Bize kendinizi tanıtır mısınız?

1940 yılında Denizli’nin Acıpayam İlçesi, Kumavşar Köyü’nde doğdum. Küçük yaşta babam vefat etti. Beni dayım büyüttü. 1954 yılında Isparta İmam Hatip Lisesi’ne kaydoldum.

Bediüzzaman’ı ne zaman tanıdınız?

1950’li yıllarda Türkiye’de sadece 7 tane imam hatip lisesi vardı. Bunlardan biri de Isparta’daydı. O günlerde orta kısmı 4 yıl, lise kısmı 3 yıl olmak üzere 7 yıldı. Buralarda yetişen gençler daha sonra önemli yerlere geldiler.
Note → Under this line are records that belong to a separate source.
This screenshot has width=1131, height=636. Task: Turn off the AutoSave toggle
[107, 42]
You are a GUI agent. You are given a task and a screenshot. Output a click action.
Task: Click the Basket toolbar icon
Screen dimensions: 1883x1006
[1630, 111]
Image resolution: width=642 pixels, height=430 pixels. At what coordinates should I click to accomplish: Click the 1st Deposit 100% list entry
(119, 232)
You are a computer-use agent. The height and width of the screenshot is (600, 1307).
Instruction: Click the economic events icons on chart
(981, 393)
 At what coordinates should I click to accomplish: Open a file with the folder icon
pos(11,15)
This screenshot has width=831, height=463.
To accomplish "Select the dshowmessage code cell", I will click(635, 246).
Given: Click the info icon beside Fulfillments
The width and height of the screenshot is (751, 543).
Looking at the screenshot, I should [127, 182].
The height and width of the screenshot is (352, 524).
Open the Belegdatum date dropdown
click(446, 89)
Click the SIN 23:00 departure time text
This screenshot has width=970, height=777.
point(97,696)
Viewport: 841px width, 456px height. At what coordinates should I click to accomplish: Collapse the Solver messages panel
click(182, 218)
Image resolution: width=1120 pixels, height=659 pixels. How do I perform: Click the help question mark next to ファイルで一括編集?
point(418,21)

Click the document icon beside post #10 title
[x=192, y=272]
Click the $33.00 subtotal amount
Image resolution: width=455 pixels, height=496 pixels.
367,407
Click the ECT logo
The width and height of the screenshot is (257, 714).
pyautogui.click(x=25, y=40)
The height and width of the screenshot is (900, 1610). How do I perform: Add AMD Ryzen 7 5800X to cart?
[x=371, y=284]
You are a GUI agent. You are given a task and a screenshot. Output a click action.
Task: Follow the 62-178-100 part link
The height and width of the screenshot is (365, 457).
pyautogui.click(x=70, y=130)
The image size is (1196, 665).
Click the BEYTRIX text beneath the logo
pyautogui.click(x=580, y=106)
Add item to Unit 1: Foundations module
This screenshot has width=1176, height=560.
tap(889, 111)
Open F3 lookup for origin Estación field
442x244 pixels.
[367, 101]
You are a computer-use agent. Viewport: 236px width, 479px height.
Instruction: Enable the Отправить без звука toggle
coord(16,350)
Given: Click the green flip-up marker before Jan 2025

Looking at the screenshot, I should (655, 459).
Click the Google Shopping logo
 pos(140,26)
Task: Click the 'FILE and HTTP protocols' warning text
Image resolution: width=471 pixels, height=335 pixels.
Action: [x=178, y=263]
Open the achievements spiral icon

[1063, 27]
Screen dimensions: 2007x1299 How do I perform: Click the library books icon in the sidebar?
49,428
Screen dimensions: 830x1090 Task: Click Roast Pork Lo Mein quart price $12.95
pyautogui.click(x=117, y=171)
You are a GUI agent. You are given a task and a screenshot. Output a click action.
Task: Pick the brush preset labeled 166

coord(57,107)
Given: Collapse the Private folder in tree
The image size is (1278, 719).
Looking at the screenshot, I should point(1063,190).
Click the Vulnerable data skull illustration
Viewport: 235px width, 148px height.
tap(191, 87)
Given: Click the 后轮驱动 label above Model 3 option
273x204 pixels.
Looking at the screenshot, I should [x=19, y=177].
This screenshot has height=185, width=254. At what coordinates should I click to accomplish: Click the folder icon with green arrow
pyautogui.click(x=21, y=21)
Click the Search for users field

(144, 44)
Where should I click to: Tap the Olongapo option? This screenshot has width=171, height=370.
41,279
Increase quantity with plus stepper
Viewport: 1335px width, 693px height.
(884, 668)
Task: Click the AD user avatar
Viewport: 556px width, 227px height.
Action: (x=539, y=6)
Isparta İmam Hatip Lisesi de çok mühim vazife gördü.

Ben Üstadın evine yakın Bey Camii civarında bir evde kalıyordum. Üstadın talebesi Osman Kara bize rehberlik ederdi. 1954 yılında 14 yaşındayken Osman Kara, Zekeriya Kitapçı ve Mustafa Birlik gibi ağabeylerden Üstadı duydum. Bana ilk önce Bekir Berk’in Ankara Müdafaanamesi’ni verdiler. Daha sonra da Sözler Risalesi’ni Mustafa Birlik Ağabeyin dükkânından aldım.

Üstadın evi bizim okula yakındı. Görmek için fırsat kollardık. İkindi vakitleri okul çıkışında Üstadı görürdük. Üstad devamlı sıkı tarassut ve gözetim altında tutuluyordu. Ayrıca aşırı hasta ve ihtiyar olduğu için çok fazla ziyaretçi kabul etmezdi. Cuma namazını Ulu Cami’de kılardı. İmam hatip öğrencileri de aynı camiye giderdi. Bu vesileyle gerek evinin önünde, gerekse de Ulu Cami’de defalarca Üstadı görme bahtiyarlığına erdik, fakat elini öpmek nasip olmadı.
k22222222

Üstadı gördüğünüzde en çok ne dikkatinizi çekti?

Üstadı ilk kez 1954 yılında gördüm. O zaman 80 yaşındaydı. Vefatına kadar 6 yıl boyunca aralıklarla görmeye devam ettim. Üstad o kadar hapis yatmasına ve çile çekmesine rağmen yay gibiydi. Talebeleriyle evinden çıkarken yardımsız hareket ederdi. Kolundan tutulmasına müsaade etmezdi. Hiçbir zaman direkt arabasına gitmezdi. Etrafındakilere selâm verir, sonra binerdi. Üstadın arabası başlangıçta koyu lacivertti. Bilâhare bu günkü renge boyandı.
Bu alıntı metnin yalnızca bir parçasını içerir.